DATA FOR THIS TASK:
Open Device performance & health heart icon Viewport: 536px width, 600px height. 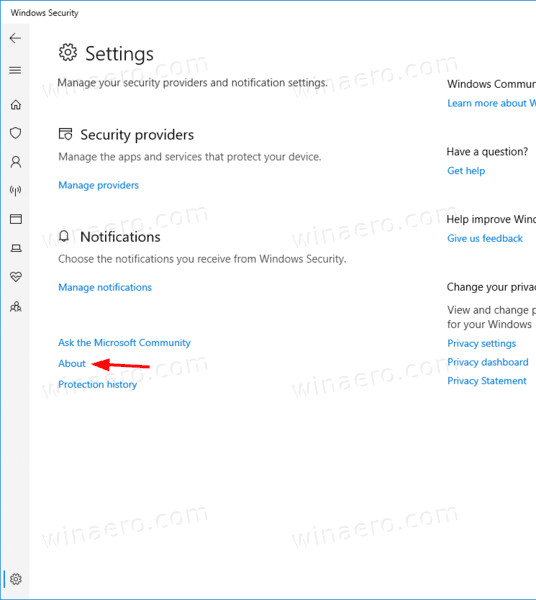coord(16,277)
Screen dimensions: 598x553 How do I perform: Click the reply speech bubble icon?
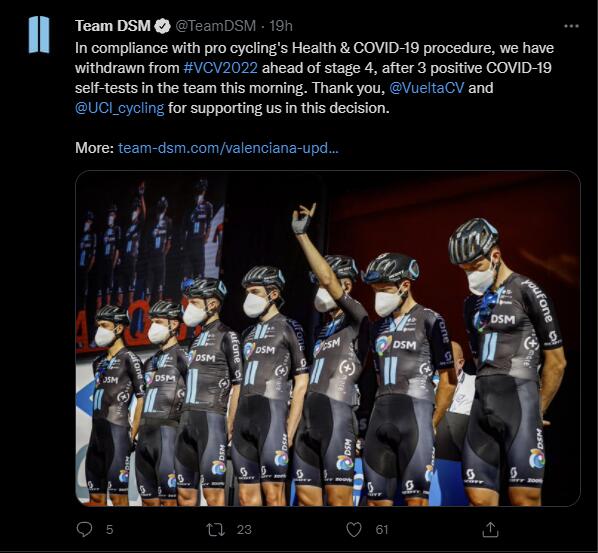84,529
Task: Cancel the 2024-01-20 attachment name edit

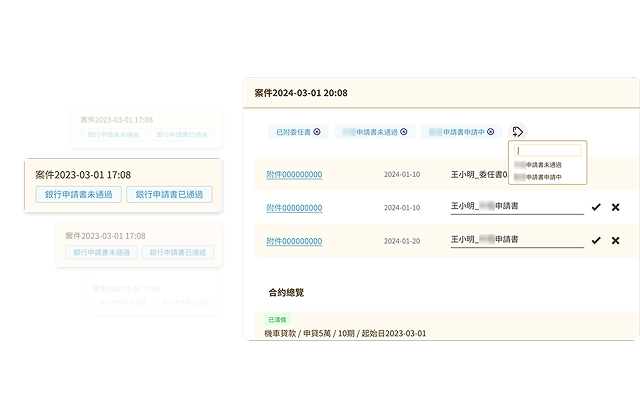Action: [x=615, y=240]
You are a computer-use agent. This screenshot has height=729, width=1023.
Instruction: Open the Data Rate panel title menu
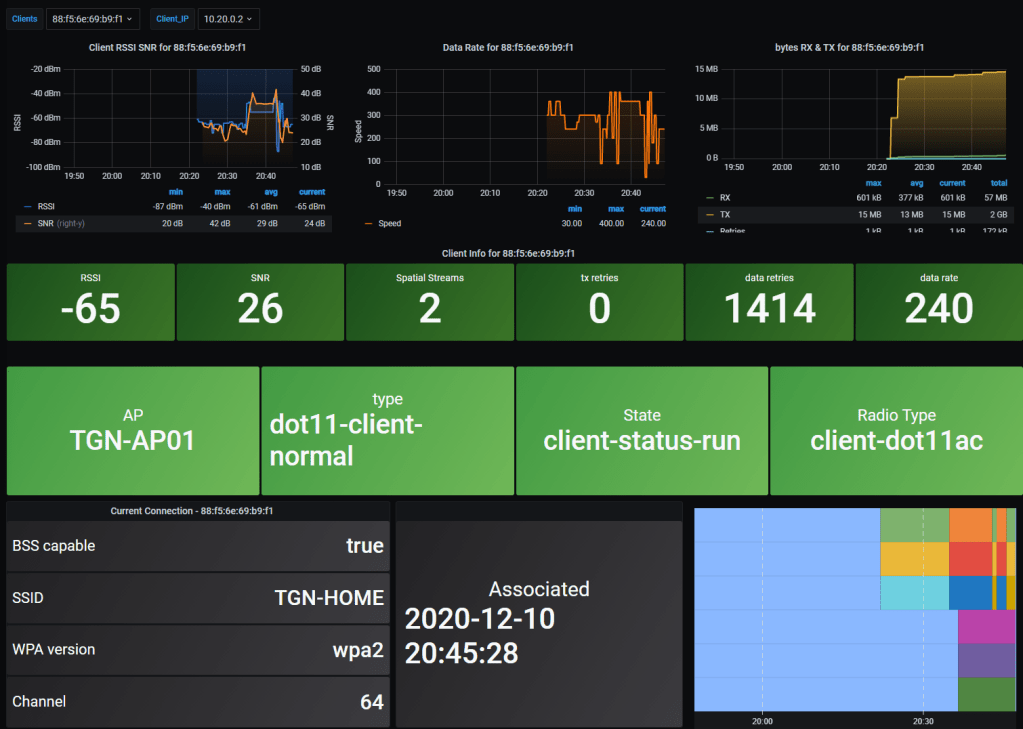(507, 47)
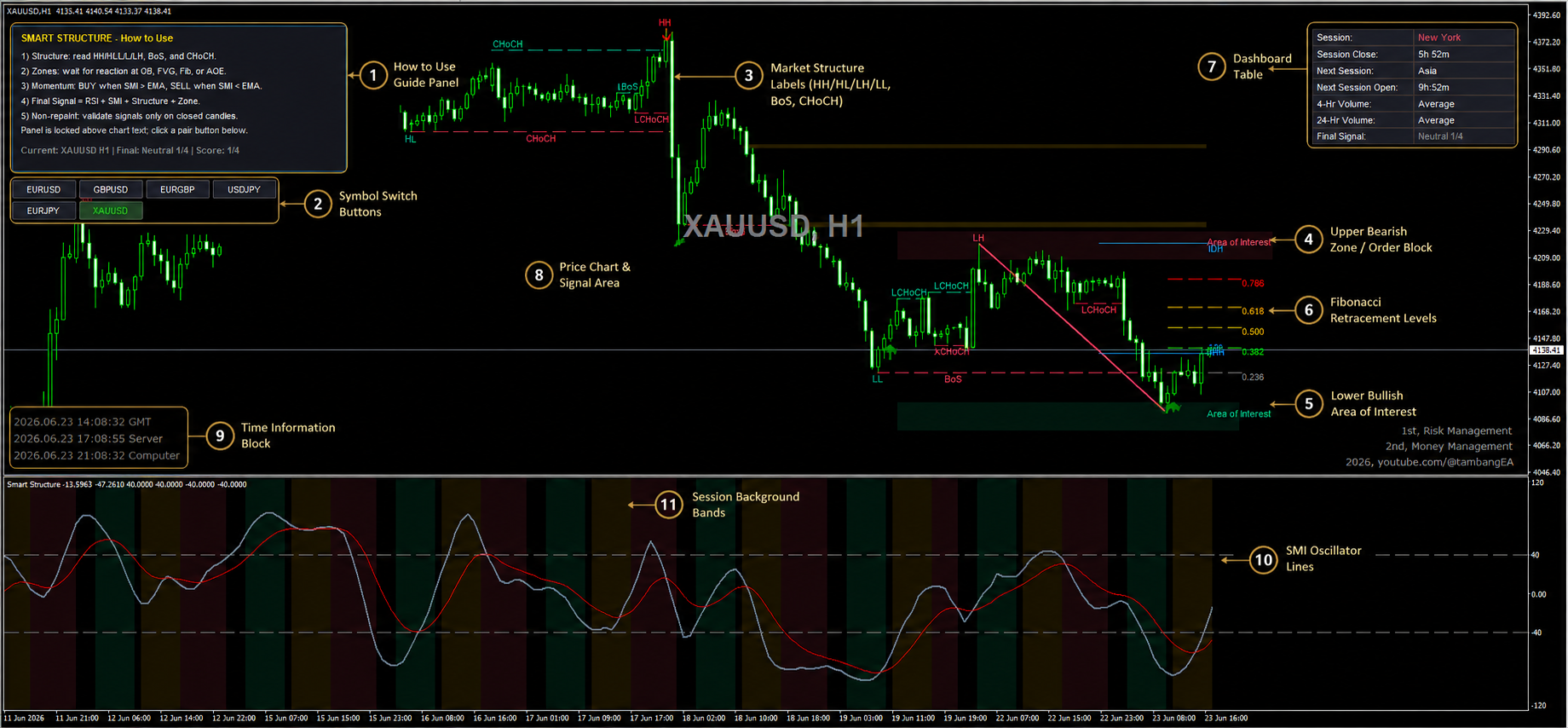Select the green lower Area of Interest zone

[x=1068, y=416]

ACTIVITY: Please write out the lines above exactly, from the one that contains "Screen dimensions: 598x553" through the final line, and include none of the pictures.

OUTPUT BELOW:
Screen dimensions: 598x553 How do I perform: Click the reply speech bubble icon?
84,529
Task: Cancel the 2024-01-20 attachment name edit

Action: [x=615, y=240]
You are a computer-use agent. This screenshot has height=729, width=1023.
Instruction: Open the Data Rate panel title menu
(507, 47)
Select the green lower Area of Interest zone

[x=1068, y=416]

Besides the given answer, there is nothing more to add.